Where an entry contains a picture, skip the picture and write out everything else exactly.

* [EXTRACTED INFORMATION]
►
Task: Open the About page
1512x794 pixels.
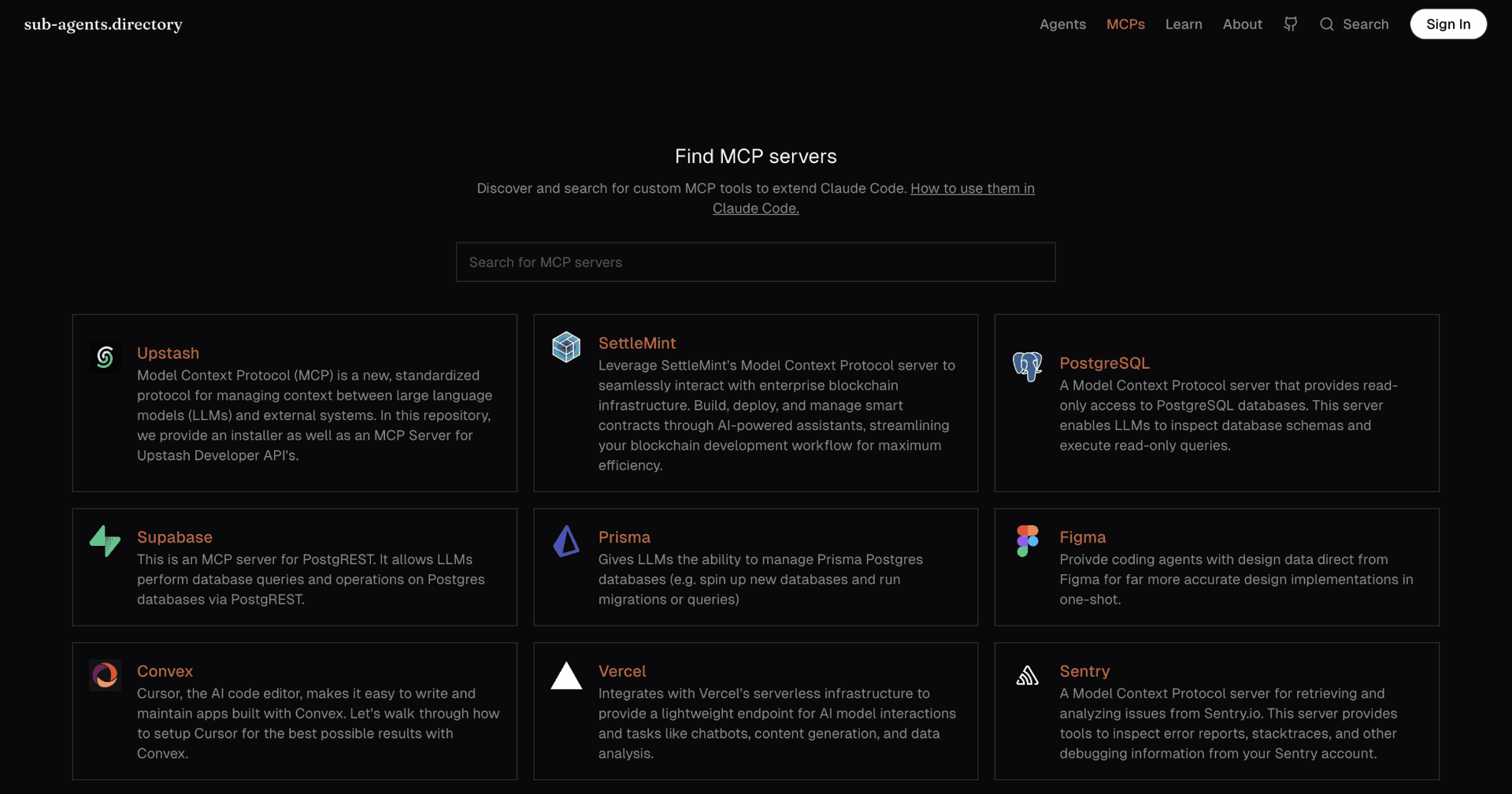Action: point(1242,24)
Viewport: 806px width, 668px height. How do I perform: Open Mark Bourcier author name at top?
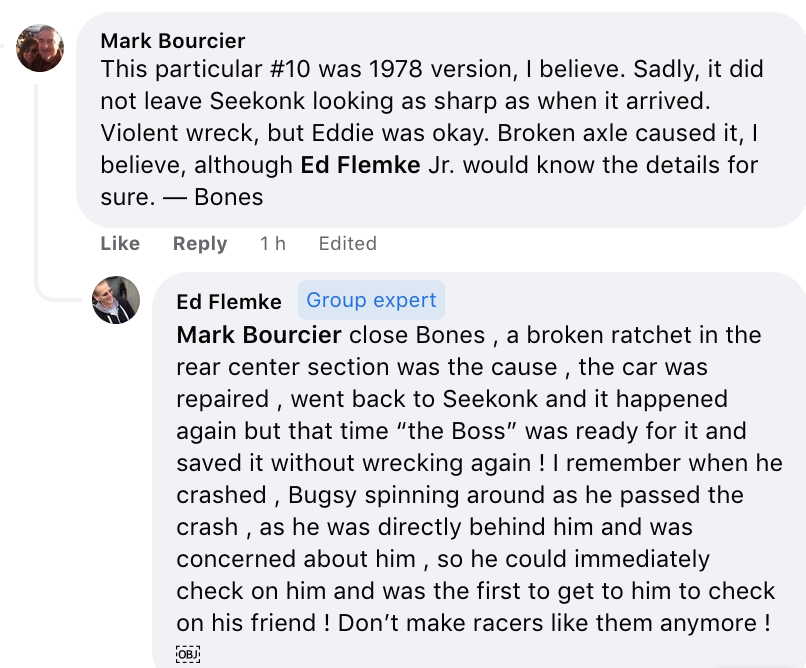pos(173,41)
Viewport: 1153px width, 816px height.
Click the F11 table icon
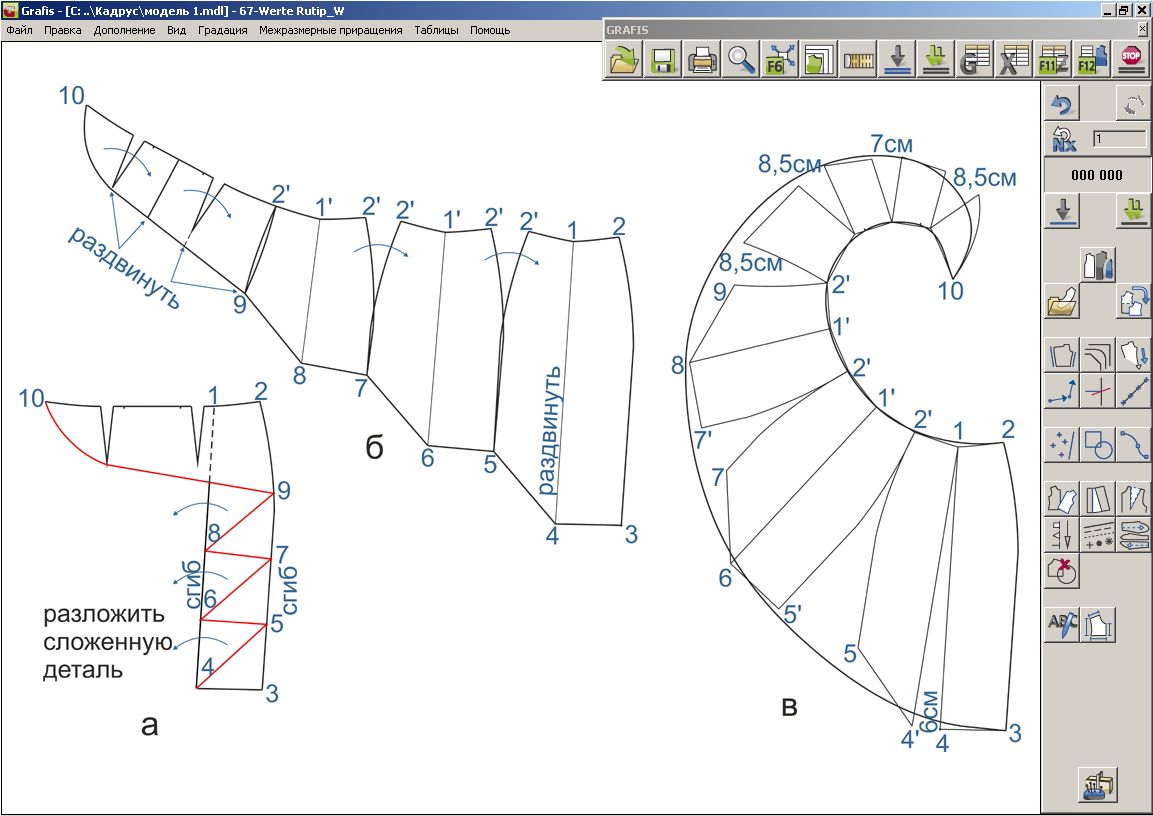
◄
* [THE COMPLETED TASK]
Task: Open the About page
1512x794 pixels.
Action: point(1242,24)
Viewport: 806px width, 668px height. How do I perform: Open Mark Bourcier author name at top?
pos(173,41)
Viewport: 1153px width, 816px height.
Click the F11 table icon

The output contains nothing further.